How can I calculate the most optimal values for the following parameters: max_depth, colsample_bytree, min_child_weight, eta, nrounds in R

How can I calculate the most optimal values ​​for the following parameters: max_depth, colsample_bytree, min_child_weight, eta, nrounds in R?

Please!!,

These parameters are highly problem dependent, so you would need to do hyperparameter optimization for your particular problem/dataset.

Take a look here https://xgboost.readthedocs.io/en/latest/tutorials/param_tuning.html

1 Like

Hi @cairo86, I think you want to find the best hype-params for your model.

There are three parts for you to do it.

  1. Set the random values for each hype-params.
  2. Use function expand.grid to get all pos.
  3. Use function purrr::pmap run all results to get best bundle.

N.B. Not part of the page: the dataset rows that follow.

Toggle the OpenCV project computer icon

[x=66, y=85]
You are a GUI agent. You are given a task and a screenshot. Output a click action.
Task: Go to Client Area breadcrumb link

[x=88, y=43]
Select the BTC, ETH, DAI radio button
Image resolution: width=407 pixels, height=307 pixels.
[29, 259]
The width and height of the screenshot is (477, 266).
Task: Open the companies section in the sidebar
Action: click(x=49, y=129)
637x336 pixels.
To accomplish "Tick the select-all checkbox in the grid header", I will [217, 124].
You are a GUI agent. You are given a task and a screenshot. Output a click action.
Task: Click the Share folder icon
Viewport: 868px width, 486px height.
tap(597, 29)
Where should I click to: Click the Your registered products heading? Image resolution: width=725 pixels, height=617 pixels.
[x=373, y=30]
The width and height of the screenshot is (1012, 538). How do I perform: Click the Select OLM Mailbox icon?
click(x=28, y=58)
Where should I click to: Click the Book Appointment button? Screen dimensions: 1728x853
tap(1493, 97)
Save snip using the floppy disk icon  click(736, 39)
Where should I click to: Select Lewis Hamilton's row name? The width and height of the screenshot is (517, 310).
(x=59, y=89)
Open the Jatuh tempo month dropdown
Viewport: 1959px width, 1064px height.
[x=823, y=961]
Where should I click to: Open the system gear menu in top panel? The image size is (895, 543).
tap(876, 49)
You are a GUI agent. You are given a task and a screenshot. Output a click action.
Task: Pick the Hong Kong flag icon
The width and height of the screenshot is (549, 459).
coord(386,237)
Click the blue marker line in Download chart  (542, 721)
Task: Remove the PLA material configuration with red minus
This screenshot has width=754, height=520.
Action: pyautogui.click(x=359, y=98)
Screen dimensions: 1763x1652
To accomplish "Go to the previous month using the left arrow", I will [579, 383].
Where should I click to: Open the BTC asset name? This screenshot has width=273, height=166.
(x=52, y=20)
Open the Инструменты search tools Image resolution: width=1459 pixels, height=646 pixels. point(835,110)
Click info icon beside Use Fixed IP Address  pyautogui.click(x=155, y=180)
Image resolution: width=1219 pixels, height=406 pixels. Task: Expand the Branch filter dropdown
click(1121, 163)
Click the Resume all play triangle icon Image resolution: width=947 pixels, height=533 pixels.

Here is a sample code for you.

eta <- c(0.05,0.01,0.03)
nround <- c(5,10,15)
max_depth <- seq(2,15,5)
min_child_weight <- seq(10,25,5)
gamma <- seq(0.4,0.8,0.2)
subsample <- seq(0.5,0.9,0.2)
colsample_bytree <- seq(0.7,1,0.2)
hyper_grid <- 
    expand.grid(
        eta=eta,
        nround=nround,
        max_depth = max_depth,
        min_child_weight = min_child_weight,
        gamma = gamma,
        subsample = subsample,
        colsample_bytree = colsample_bytree
    )
hyper_grid

xgb_mod <- 
    function(max_depth,min_child_weight,gamma,subsample,colsample_bytree){
        xgb <- xgb.train(
         data=dtrain,
         ## 1
           eta = 0.3,
           nround=10,
         ## 2
           max_depth = max_depth,
           min_child_weight = min_child_weight,  
           gamma = gamma,
         ## 3
           subsample = subsample,
           colsample_bytree = colsample_bytree,
         ## 评价标准
           ## eval.metric = "error",
           ## eval.metric = "rmse",
           ## eval.metric = ks_value,
           eval.metric = "auc",
           ## eval.metric = "logloss",
         ## objective
           ## objective = "reg:linear", ## 这是一个回归问题
           objective = "binary:logistic",
         ## 其他
           seed = 123,
           watchlist=watchlist,
           nfold = 5,
           early.stop = 2000,
           nthread = 8
           )
        data.table::data.table(
            best_score = xgb$best_score[1]
            ,best_iteration = xgb$best_iteration
            ,niter = xgb$niter
        )
    }

find_auc <- 
    hyper_grid %>% 
    mutate(mod = pmap(
                      list(max_depth=max_depth
                           ,min_child_weight=min_child_weight
                           ,gamma=gamma
                           ,subsample=subsample
                           ,colsample_bytree=colsample_bytree)
                      ,xgb_mod
                      )
               ) %>% 
    unnest()
2 Likes

Hi thanks very much!